Вижу как сейчас каменный дом с мезонином на базарной площади, против Храма. Большой двор, где (в первый приезд) множество скотины — свиньи с поросятами, телята, жеребята. В конюшне две выездные лошади. Справа от двора небольшое кирпичное здание — там шла торговля мукой. За двором баня и дальше — большой яблоневый сад, сходящий к берегу Суры. Жизнь была напряженной, все чем-то заняты. А на противоположном берегу Суры строилось первое (для здешних мест) промышленное здание — паровая мельница.
Село Промзино — в сорока верстах от железнодорожного города Алатыря. Добираться туда надо было целый день на тройке с бубенчиками. Простор, верстовые столбы и нескончаемые ветряные мельницы, которые дедушка должен был заглушить своей паровой.
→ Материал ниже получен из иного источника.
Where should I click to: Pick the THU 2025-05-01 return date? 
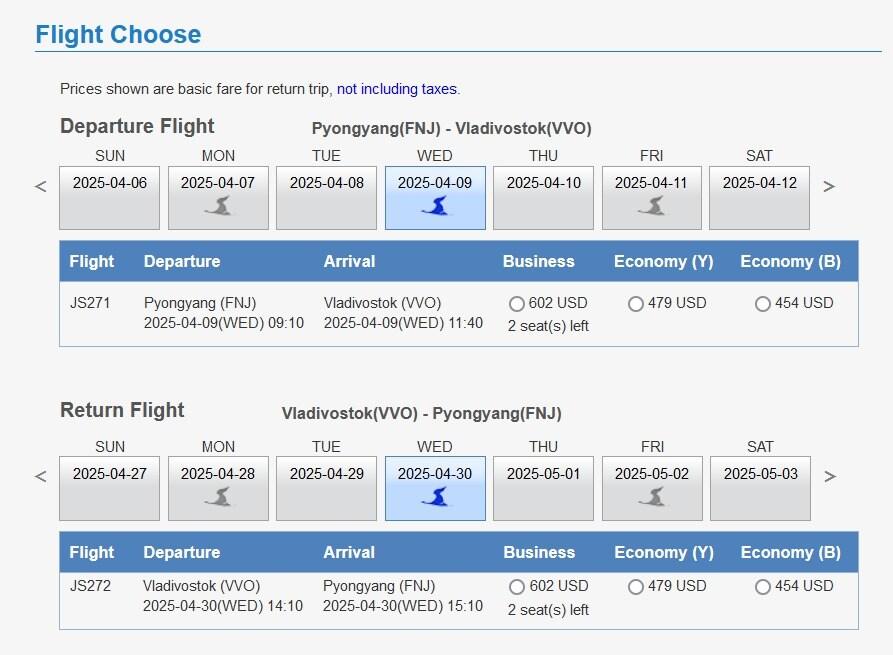tap(543, 488)
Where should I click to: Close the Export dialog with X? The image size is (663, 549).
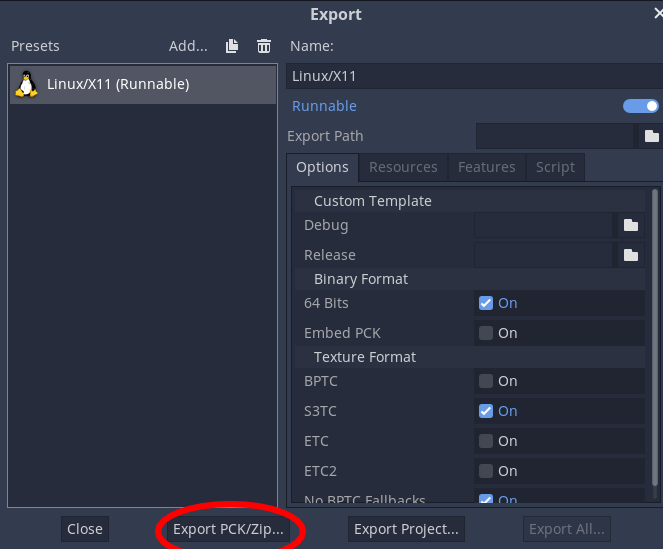(x=657, y=14)
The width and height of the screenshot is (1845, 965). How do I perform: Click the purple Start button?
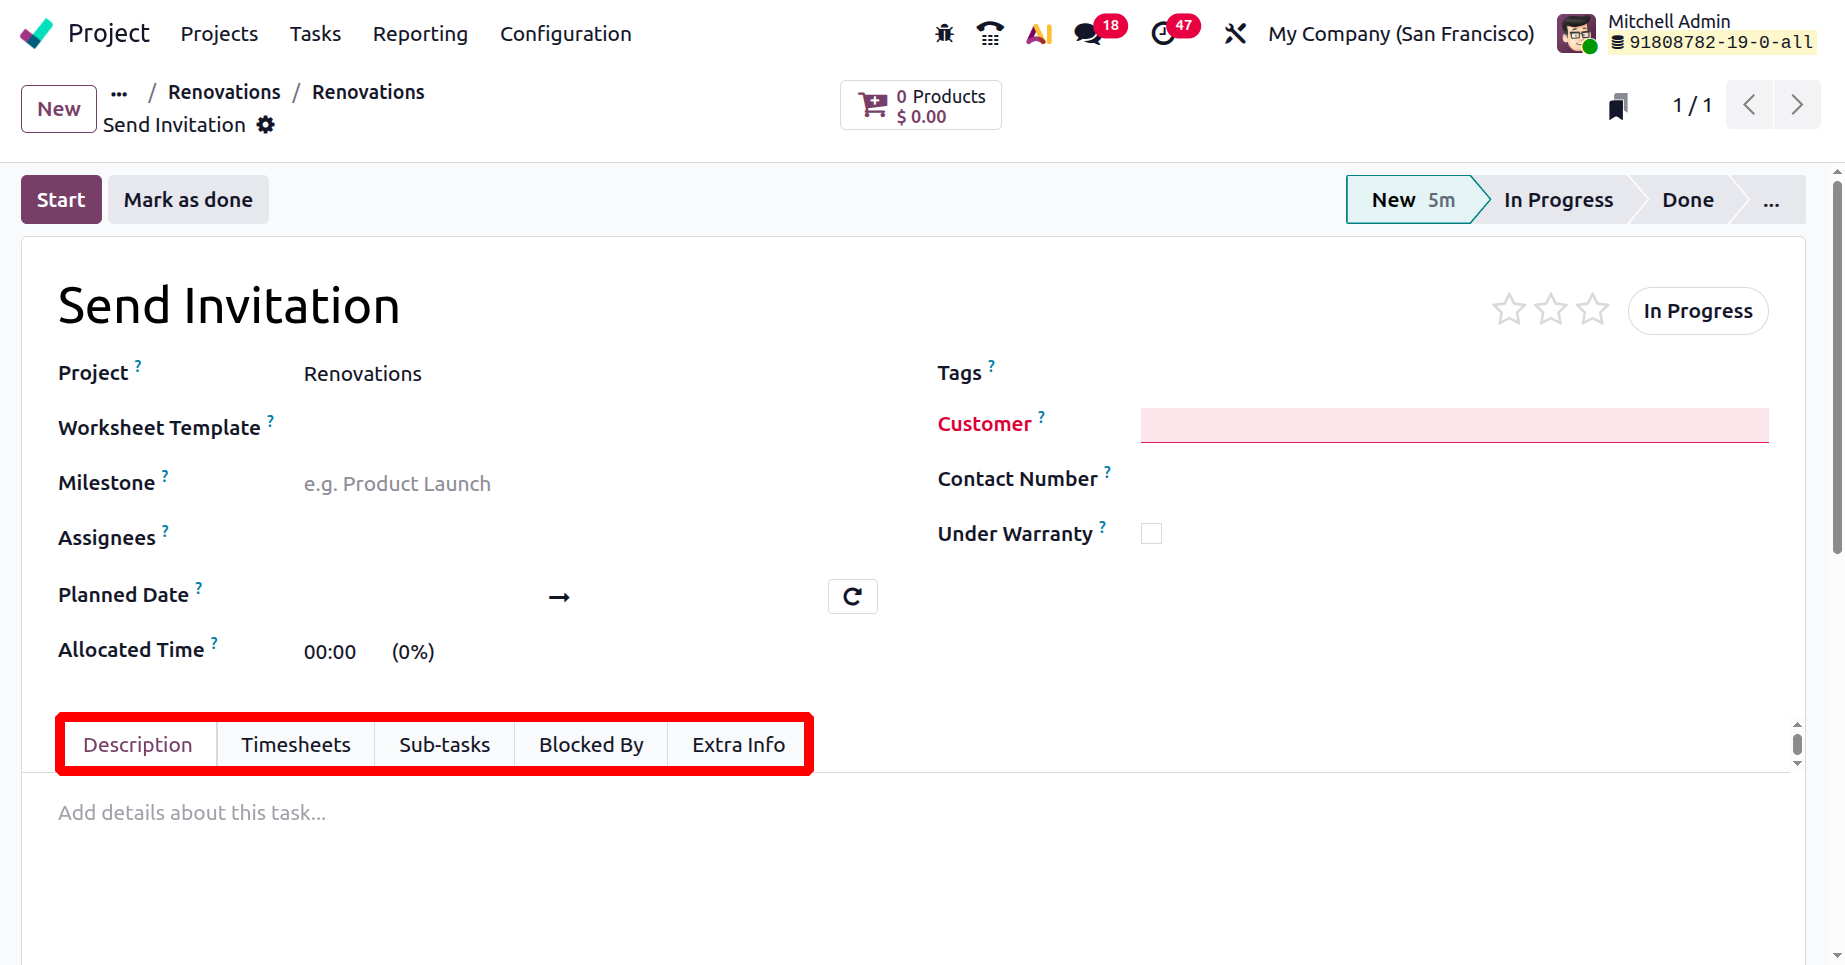coord(61,200)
Сейчас, вспоминая прошлое, я понимаю, что моя мать принадлежала одновременно двум сословиям: промышленно-купеческому и интеллектуальному. Это были два различных мира. Между ними начал перебрасываться мост. Таков был путь истории, и это понимал мамин отец. Он дал трем своим детям возможность закончить гимназию и получить высшее образование. В купеческом доме стояло подаренное маме пианино, выписанное из Германии. В книжном шкафу находились рядом Библия и Капитал Маркса (именно это обстоятельство сразило тех, кто позднее пришел в дом с обыском — ведь им эти книги были известны только по названиям).
Жизнь в купеческом доме была суровой — строго регламентированной православной традицией — и казалась почти аскетичной. Принятие пищи было ритуализировано: еда начиналась и заканчивалась совместной молитвой. Посуда была самая простая, ложки деревянные. Пища также простая, но добротная. Всегда без вина и водки. Раскладывал пищу глава семьи — дедушка. Однажды у него сломалась ложка. У нас, детей, это вызвало громкий смех, за что нам серьезно досталось. Но мы не могли осознать своей вины, ведь действительно было смешно, и что же плохого в смехе?